Later, Meyer himself was the arbiter of wins and losses as offensive linemen clashed with defensive linemen in one-on-one pass protection drills. Like a wrestling referee at the Olympics, Meyer would thrust a hand toward the winning side or raise both hands to indicate a draw. On one rep Meyer simply marveled with everyone else as rookie tackle Walker Little, a second-round draft pick, leveled 2020 first-round edge rusher K’Lavon Chaisson with a vicious — but perfectly legal — two-handed punch to the chest plate.

This isn't just Meyer trying to get his fear of losing to seep from his psyche into his players' DNA. As he explained to ESPN, there's a practical application, too. There are 90 players in Jaguars helmets right now. Between now and Sept. 12, Meyer and his staff will fire more than 40 percent of those players. For most of that 40 percent, this will be the last time they earn an NFL paycheck. These are grown men, with families and bills. 

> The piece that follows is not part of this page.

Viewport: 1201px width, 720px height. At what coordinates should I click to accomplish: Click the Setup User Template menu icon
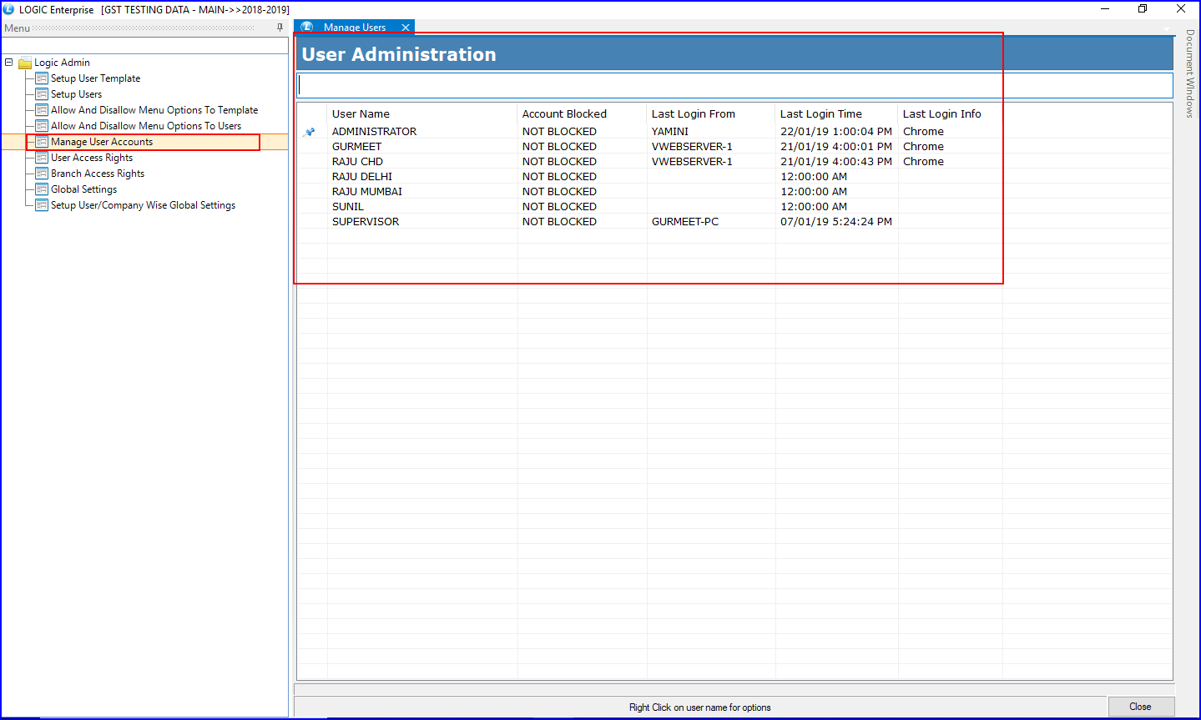(42, 78)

It's a weighty responsibility, and if Meyer is going to unwittingly cast professional football players into civilian life, he needs as much hard-and-cold data to justify the decision as possible.

“A big roster’s going to go to a smaller roster, and I think to be fair to players — we all have so much respect [and] this is a way guys make a living — I don’t believe in subjectivity,” Meyer told ESPN. “I believe in, what’s your record? Every man’s got a record. What is it? You are what your record [is]. If you lose a lot but you have a lot of potential, that’s not real good. . . . Just over the course of my career, I can give you example after example [of players who] maybe they’re a little slow, but they just never lose.”

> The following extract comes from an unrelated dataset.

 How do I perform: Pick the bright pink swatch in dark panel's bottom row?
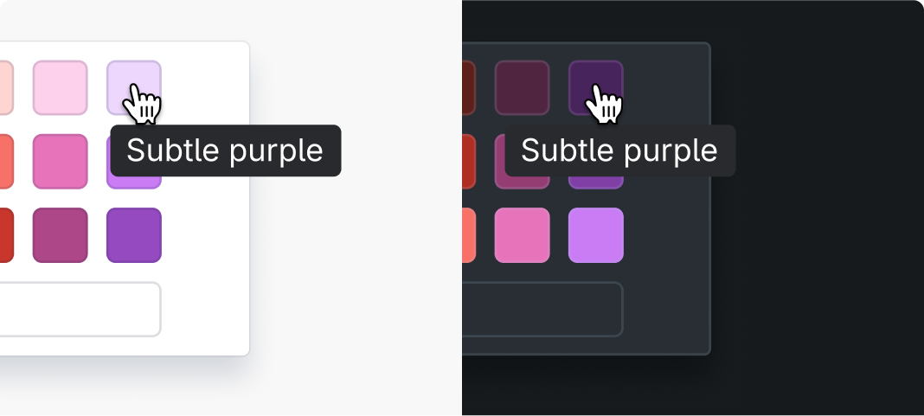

A player won't get cut specifically because he loses too many one-on-ones, but if it's close between he and a player of similar ability -- for example, a certain Heisman Trophy-winning quarterback trying to make a comeback as a tight end -- one-on-ones could be the difference between a roster spot and a spot on the couch. 

 "But I've had to make decisions on who starts, and it's not fair to players to say, Well, I'm starting [you] because I like you, or because you're from Ohio. It's just: Here's the stats. They say statistics are for losers, and my comment is usually losers say statistics are for losers.

"So you've got a record. What's your record? How's it going? I just think that's a complete mentality. That Tom Brady guy, his record's really good. You move him to the Buccaneers, it's really good. New England Patriots, really good."